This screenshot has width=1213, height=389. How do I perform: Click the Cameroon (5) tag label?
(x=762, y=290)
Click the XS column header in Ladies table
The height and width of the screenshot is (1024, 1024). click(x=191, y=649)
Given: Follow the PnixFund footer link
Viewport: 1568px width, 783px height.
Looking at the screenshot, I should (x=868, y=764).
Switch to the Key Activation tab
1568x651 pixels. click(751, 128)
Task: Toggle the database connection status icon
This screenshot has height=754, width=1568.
════════════════════
Exercise brief:
Count the lines above that contain the string "width", and give only the number.

Finished answer:
4